WASHINGTON, June 23, 2017—The World Bank today approved $47.50 million to improve water, sanitation, and drainage infrastructure in Chittagong, with the aim of helping about 650,000 inhabitants of Bangladesh’s second largest city gain access to safe and reliable water.
This additional financing to the Chittagong Water Supply Improvement and Sanitation Project will help the Chittagong Water Supply and Sewerage Authority (CWASA) continue to build water treatment plant, transmission and distribution networks and improve water distribution infrastructure, as well as prepare sanitation and drainage master plans for the city.
“Only about half of the people in the Chittagong metropolitan area can access piped water and inadequate sewerage and drainage infrastructure adds to the city’s water-logging problem,” said Qimiao Fan, World Bank Country Director for Bangladesh, Bhutan, and Nepal. “To meet increasing demand, the World Bank is committed to helping expand and improve the supply of safe water, sanitation and drainage services in the city. This helps everyone, including marginalized slum dwellers.”
The project will construct the Modunaghat Water Treatment Plant and Patenga Booster Pumping Station, as well as a major water transmission system from Kalurghat to the Patenga Booster Pumping Station to expand production capacity and improve distribution.

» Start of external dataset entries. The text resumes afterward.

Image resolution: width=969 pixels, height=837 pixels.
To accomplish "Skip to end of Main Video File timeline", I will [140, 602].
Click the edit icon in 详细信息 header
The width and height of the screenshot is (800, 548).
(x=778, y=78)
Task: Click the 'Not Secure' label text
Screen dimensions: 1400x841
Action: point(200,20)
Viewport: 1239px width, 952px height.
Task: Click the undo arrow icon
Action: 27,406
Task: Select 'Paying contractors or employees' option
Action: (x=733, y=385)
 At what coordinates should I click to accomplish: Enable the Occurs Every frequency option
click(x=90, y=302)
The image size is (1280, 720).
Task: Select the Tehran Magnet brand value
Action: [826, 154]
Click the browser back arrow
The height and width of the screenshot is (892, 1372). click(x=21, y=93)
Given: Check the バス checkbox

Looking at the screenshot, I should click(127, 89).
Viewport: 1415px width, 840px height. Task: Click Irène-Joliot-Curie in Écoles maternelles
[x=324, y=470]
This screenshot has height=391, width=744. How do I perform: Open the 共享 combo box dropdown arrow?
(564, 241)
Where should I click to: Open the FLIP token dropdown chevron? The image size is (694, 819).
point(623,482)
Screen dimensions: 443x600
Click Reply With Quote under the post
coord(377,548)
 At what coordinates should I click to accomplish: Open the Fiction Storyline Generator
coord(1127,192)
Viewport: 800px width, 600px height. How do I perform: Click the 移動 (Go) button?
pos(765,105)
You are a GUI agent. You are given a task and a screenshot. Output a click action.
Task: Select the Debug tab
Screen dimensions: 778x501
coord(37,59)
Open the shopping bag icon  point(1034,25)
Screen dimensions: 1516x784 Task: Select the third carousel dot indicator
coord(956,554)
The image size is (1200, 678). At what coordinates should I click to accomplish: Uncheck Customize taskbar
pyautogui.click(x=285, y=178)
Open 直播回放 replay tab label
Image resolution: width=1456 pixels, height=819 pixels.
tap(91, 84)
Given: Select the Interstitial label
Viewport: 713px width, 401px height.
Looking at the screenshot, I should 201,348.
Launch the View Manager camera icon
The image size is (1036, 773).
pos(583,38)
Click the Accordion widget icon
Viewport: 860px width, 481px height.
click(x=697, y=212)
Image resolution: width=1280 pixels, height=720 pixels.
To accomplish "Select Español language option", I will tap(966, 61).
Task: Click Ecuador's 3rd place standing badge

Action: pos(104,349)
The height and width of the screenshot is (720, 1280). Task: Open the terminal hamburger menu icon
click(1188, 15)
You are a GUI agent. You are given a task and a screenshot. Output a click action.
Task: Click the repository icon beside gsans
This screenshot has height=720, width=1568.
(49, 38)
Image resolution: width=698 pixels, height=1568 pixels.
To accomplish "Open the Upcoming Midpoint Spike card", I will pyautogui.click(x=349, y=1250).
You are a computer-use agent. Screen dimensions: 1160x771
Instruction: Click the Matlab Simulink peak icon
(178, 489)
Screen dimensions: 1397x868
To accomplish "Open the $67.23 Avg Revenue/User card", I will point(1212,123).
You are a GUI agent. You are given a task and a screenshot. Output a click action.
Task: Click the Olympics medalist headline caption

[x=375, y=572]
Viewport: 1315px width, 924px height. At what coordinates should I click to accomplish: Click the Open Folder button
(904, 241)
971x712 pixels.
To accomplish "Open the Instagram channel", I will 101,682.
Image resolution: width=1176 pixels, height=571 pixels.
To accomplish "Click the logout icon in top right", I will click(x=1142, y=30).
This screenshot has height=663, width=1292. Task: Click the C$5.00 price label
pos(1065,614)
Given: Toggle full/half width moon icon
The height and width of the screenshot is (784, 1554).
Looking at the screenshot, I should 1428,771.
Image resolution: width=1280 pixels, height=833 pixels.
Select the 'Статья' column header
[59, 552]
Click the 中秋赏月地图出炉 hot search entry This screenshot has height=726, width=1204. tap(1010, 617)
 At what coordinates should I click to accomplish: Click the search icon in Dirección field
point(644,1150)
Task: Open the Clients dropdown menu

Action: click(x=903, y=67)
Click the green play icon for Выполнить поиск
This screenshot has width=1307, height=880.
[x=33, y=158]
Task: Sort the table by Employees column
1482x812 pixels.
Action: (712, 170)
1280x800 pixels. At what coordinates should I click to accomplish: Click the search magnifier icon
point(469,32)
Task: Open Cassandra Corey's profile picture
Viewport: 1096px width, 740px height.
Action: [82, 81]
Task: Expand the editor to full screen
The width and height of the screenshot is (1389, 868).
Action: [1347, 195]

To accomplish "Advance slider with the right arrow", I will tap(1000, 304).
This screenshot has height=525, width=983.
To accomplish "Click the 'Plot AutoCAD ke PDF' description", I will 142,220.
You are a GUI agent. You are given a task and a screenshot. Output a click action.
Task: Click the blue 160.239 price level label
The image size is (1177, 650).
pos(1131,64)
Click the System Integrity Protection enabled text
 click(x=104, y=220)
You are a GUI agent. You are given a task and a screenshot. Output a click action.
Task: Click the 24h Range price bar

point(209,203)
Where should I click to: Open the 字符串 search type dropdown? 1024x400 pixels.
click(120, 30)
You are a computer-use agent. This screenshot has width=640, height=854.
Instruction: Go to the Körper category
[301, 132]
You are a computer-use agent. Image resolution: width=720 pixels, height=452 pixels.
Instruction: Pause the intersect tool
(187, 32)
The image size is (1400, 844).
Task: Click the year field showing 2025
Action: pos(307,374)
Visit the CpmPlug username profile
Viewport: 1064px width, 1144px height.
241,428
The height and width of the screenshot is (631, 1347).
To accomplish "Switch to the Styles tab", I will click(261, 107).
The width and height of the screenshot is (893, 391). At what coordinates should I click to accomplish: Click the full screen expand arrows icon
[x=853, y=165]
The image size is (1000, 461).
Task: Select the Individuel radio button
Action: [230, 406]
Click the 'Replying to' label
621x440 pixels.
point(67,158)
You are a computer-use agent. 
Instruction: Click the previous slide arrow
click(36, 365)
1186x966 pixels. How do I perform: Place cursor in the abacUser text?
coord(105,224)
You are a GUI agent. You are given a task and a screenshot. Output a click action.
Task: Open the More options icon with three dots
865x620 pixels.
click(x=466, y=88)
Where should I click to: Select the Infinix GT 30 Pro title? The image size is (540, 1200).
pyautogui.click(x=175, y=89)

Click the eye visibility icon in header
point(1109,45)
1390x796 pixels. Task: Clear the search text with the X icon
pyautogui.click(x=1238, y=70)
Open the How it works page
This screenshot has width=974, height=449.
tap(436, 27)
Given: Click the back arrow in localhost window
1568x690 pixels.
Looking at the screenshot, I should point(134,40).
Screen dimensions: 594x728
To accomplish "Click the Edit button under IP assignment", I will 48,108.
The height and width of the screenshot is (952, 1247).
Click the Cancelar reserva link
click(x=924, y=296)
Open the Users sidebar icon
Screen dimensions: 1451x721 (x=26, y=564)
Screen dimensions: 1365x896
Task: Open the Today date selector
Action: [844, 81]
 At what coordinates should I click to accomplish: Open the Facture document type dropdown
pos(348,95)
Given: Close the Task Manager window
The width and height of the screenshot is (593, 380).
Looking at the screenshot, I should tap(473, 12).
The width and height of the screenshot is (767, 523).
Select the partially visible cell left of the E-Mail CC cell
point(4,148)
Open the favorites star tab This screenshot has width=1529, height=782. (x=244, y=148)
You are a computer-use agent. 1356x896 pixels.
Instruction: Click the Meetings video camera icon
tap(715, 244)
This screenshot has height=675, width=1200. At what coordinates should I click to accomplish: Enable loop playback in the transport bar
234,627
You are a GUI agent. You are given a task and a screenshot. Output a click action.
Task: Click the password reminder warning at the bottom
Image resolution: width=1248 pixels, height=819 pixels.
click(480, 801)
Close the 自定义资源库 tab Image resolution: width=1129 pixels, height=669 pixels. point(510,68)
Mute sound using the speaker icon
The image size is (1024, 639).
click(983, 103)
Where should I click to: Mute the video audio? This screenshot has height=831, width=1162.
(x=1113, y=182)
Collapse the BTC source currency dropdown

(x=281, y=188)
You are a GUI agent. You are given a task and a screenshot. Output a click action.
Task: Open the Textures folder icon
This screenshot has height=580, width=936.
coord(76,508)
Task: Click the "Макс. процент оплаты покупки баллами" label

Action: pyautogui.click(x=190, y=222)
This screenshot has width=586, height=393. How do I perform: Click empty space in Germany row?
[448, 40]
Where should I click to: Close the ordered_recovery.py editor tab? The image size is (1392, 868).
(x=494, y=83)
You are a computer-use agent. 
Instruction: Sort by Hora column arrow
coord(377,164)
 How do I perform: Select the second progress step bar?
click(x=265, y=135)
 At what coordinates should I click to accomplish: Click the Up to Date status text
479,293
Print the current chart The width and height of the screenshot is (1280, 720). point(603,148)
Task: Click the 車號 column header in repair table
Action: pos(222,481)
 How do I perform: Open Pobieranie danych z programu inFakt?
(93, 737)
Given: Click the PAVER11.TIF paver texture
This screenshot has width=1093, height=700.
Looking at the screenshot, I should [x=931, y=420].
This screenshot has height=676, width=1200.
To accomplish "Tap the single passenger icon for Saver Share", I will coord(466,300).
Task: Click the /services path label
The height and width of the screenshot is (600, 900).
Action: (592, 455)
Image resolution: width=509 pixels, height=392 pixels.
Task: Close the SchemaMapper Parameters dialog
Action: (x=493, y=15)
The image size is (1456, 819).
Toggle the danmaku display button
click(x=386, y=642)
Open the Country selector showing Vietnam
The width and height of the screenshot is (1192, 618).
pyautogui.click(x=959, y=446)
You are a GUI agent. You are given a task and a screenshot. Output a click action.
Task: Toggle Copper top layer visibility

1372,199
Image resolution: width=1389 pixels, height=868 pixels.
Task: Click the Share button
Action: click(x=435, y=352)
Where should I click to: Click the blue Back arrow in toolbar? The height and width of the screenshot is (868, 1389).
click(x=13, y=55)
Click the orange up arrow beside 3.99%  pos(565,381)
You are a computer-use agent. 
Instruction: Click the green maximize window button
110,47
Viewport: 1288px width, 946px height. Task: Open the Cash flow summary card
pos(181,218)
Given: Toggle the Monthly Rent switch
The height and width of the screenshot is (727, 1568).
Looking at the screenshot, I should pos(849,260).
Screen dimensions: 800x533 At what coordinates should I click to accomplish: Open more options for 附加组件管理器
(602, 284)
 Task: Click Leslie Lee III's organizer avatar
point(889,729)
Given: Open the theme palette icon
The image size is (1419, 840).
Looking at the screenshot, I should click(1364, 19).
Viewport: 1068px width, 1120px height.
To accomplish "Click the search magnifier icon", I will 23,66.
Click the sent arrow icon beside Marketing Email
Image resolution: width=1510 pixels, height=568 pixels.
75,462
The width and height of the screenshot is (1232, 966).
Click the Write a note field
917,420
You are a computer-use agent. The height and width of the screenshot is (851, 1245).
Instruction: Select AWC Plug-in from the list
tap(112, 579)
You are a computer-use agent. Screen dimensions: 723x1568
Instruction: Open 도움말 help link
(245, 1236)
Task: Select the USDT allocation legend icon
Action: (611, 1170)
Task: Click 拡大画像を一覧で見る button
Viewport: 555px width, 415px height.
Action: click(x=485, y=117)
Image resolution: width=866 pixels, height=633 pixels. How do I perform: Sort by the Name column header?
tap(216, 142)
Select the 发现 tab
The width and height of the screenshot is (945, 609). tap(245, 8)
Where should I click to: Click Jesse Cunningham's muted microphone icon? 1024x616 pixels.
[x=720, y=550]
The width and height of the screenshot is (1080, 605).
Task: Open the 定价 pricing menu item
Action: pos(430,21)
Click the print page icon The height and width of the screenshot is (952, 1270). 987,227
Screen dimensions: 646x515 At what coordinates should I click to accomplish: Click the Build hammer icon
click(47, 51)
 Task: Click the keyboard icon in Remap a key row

The new financing will help 27,000 homes access reliable water supply, by installing 10,000 new piped household connections and rehabilitating 17,000 existing connections.
“Between 1990 and 2015, a further 65 million people in Bangladesh gained access to safe water. Yet less than a third of the urban population has piped water, and the supply is often unreliable and intermittent. Major cities like Chittagong face a growing population but have inadequate water infrastructure and service delivery capacity,” said Soma Ghosh Mollick, World Bank Team Leader for the project. “This project will significantly improve the city’s water, sanitation and drainage services as well as support CWASA’s institutional development.”
To complete the remaining construction work, the project closing date is being extended from December 2018 to March 2020. With this additional financing, World Bank support to the project now stands at $218.50 million.
The credit from the World Bank’s International Development Association, which provides grants or zero-interest loans, has a 38-year term, including a six-year grace period, and a service charge of 0.75 percent.
The World Bank was among the first development partners to support Bangladesh following its independence. Since then the World Bank has committed nearly $26 billion in grants and interest-free credits to the country. In recent years, Bangladesh has been the largest recipient of the World Bank’s interest-free credits.